I just wanted to carry out an actual simulation as a complement to the (rightfully) accepted answer. Although in R, the code is so simple as to be (pseudo)-pseudo-code.

One tiny difference between the Wolfram MathWorld formula in the accepted answer and other, perhaps more common, equations is the fact that the power law exponent n (which is typically denoted as alpha) does not carry an explicit negative sign. So the chosen alpha value has to be negative, and typically between 2 and 3.

x0 and x1 stand for the lower and upper limits of the distribution.

So here it is:

set.seed(0)
x1 = 5           # Maximum value
x0 = 0.1         # It can't be zero; otherwise X^0^(neg) is 1/0.
alpha = -2.5     # It has to be negative.
y = runif(1e7)   # Number of samples
x  = ((x1^(alpha+1) - x0^(alpha+1))*y + x0^(alpha+1))^(1/(alpha+1))
plot(density(x), ylab="log density x", col=2)

enter image description here

or plotted in logarithmic scale:

plot(density(x), log="xy", ylab="log density x", col=2)
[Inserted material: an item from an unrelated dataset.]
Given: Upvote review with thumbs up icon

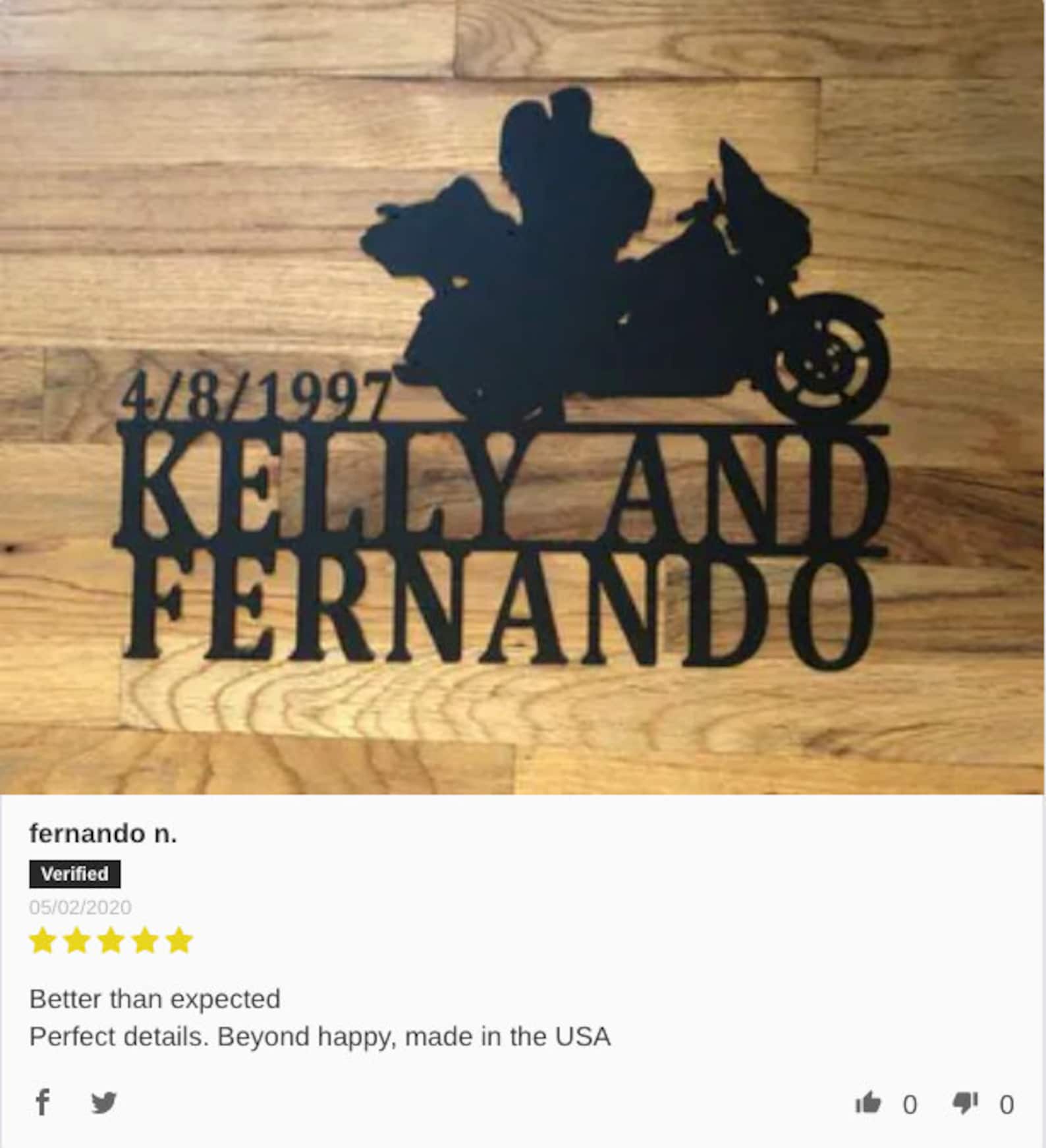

enter image description here

Here is the summary of the data:

> summary(x)
   Min.   1st Qu.  Median    Mean   3rd Qu.    Max. 
  0.1000  0.1208  0.1584    0.2590  0.2511   4.9388 

I can't comment on the math required to produce a power law distribution (the other posts have suggestions) but I would suggest you familiarize yourself with the TR1 C++ Standard Library random number facilities in <random>. These provide more functionality than std::rand and std::srand. The new system specifies a modular API for generators, engines and distributions and supplies a bunch of presets.
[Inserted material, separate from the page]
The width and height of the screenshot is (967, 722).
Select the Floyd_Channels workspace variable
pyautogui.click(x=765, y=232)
The included distribution presets are:

  • uniform_int
  • bernoulli_distribution
  • geometric_distribution
  • poisson_distribution
  • binomial_distribution
  • uniform_real
  • exponential_distribution
  • normal_distribution
  • gamma_distribution

When you define your power law distribution, you should be able to plug it in with existing generators and engines. The book The C++ Standard Library Extensions by Pete Becker has a great chapter on <random>.